I agree that an independent visual system would be desirable for a driverless car, but equally important would be a series of “road signs” that are tailored for robotic cars. By this, I mean transponders in other vehicles that transmit basic information to nearby vehicles (speed, direction, destination), devices in street signs that wirelessly transmit their content, simple devices in the asphalt that identify the road (maybe just metal flecks? Also a manual override for off road or off grid driving.
@rocketee67: Very funny!
@thrill: Lots of people can tell you at a high level how AI will work. It is a matter of getting people together to hash out the details. This is a lot closer to Wikipedia than it first appears.
@Richard W: Liability is a problem, but not a technical one. Let’s build it and then figure out the legal issues. It is actually not that hard to build something much more reliable than humans.

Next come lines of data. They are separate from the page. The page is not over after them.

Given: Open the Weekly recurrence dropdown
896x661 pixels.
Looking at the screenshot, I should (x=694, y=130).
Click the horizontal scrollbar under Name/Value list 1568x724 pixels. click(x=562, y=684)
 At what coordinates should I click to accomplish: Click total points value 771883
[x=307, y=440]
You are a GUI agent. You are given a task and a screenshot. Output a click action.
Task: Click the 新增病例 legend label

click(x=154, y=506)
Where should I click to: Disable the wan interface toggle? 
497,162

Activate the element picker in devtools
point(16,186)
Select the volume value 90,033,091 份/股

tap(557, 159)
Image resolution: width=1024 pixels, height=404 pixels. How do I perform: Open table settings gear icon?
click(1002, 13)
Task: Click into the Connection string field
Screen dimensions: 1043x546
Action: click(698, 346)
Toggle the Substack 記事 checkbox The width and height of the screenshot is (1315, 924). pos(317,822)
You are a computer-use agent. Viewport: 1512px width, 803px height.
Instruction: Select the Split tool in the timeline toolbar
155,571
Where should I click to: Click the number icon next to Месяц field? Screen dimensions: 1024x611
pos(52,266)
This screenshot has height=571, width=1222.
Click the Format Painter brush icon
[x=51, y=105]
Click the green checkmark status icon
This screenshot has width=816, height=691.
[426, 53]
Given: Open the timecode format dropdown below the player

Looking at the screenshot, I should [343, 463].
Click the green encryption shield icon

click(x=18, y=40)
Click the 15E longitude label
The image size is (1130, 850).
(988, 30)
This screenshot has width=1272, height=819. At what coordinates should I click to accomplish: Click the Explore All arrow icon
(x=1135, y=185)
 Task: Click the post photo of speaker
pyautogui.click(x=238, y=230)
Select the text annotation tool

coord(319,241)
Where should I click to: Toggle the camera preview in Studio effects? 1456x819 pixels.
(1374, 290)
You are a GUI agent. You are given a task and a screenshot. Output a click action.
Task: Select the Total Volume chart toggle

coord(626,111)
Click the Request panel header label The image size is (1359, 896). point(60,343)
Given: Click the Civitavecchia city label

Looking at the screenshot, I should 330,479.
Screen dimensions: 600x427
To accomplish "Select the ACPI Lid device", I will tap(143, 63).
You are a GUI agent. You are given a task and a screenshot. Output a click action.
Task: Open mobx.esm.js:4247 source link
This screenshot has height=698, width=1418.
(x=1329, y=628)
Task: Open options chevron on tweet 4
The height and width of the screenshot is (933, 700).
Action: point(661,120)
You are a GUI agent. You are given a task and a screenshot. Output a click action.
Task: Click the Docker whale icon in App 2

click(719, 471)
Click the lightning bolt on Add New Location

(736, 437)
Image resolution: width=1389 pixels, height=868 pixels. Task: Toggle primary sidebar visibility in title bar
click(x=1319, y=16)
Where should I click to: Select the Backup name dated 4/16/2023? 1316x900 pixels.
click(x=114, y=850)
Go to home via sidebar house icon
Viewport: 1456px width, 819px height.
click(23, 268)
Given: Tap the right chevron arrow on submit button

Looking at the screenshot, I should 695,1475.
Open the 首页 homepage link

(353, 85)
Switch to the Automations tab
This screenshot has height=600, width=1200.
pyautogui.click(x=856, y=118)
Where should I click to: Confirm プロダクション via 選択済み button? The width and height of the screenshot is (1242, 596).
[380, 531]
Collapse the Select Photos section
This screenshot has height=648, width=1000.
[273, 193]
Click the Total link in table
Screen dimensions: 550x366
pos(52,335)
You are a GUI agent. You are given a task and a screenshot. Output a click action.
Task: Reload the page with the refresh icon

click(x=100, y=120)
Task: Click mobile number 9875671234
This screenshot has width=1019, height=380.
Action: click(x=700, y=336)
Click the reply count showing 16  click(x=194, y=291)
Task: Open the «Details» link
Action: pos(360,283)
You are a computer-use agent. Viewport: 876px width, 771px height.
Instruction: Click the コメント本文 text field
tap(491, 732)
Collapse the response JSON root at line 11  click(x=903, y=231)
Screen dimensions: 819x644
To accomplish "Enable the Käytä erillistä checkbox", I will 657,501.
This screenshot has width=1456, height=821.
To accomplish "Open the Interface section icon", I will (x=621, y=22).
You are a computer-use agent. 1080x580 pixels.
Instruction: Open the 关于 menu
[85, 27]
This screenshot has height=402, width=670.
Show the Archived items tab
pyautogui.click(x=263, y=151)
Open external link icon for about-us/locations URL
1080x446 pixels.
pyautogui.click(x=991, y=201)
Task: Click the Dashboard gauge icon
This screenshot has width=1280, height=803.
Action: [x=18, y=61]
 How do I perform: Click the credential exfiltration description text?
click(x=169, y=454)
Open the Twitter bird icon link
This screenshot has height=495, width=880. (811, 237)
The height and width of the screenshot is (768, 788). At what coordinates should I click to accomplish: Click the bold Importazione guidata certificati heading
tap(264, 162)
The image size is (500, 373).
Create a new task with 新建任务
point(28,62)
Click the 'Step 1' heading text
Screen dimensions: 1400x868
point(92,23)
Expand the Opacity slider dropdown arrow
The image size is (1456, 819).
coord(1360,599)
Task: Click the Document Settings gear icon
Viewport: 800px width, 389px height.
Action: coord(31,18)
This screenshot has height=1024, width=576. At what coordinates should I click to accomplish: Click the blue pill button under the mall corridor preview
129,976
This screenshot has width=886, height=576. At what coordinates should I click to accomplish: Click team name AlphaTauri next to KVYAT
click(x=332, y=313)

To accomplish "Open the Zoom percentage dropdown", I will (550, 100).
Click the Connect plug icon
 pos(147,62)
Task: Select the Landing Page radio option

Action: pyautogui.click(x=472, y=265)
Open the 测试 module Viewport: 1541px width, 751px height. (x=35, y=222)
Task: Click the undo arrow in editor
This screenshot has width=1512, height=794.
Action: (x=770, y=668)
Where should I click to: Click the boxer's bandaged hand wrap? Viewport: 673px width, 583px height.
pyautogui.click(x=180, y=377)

@Will: Some of those words about chess engines are 4 years old now. Thanks for the new info, I might refresh them. I completely disagree that a proprietary license (which is different from the profit motive) is necessary to write good software. In fact, I have found many cases where proprietary software is technically inferior to its counterpart in free software, just like how Wikipedia is better in many ways than its alternatives. My book discusses a number of them.
@Mike S: We might build transponders in every street corner and such, but in the meanwhile, we need cars that have vision systems. And once we’ve done that, we can just teach it to read Stop signs. There is OCR code out there, but those people aren’t working with the driverless people.
I am more interested in remotely driven vehicles where the lead vehicle is driven from either an UAV or overhead air platform and the rest of the convoy ‘follows’ the lead vehicle by use of software that has it maintain its station in relation to the ‘driven’ vehicle. The obvious application for military convoys should make this an easy sell.
@Lorenzo Poe: Given robust driverless cars, doing convoys is very easy. It is just a matter of telling the car that its goal is to generally stay X meters away from the car ahead of it. The problem is writing the software for the lead car.
Mercedes test failed on the auto-breaking they did. The fog caused problems for them. James
I see no obstacles with regard to vision systems, open or closed. They are available today,
Open source software comes into play in the drivers license test for robots and in accidents. Open source navigation Logic is a test against we can run if there is a dispute in a robot accident. We can ask how the open source navigation runs against scenarios that may have involved an accident. Thus the open source points up toward the likely culprit, either an ambiguous scenario defined in the drivers test or an error in implementation.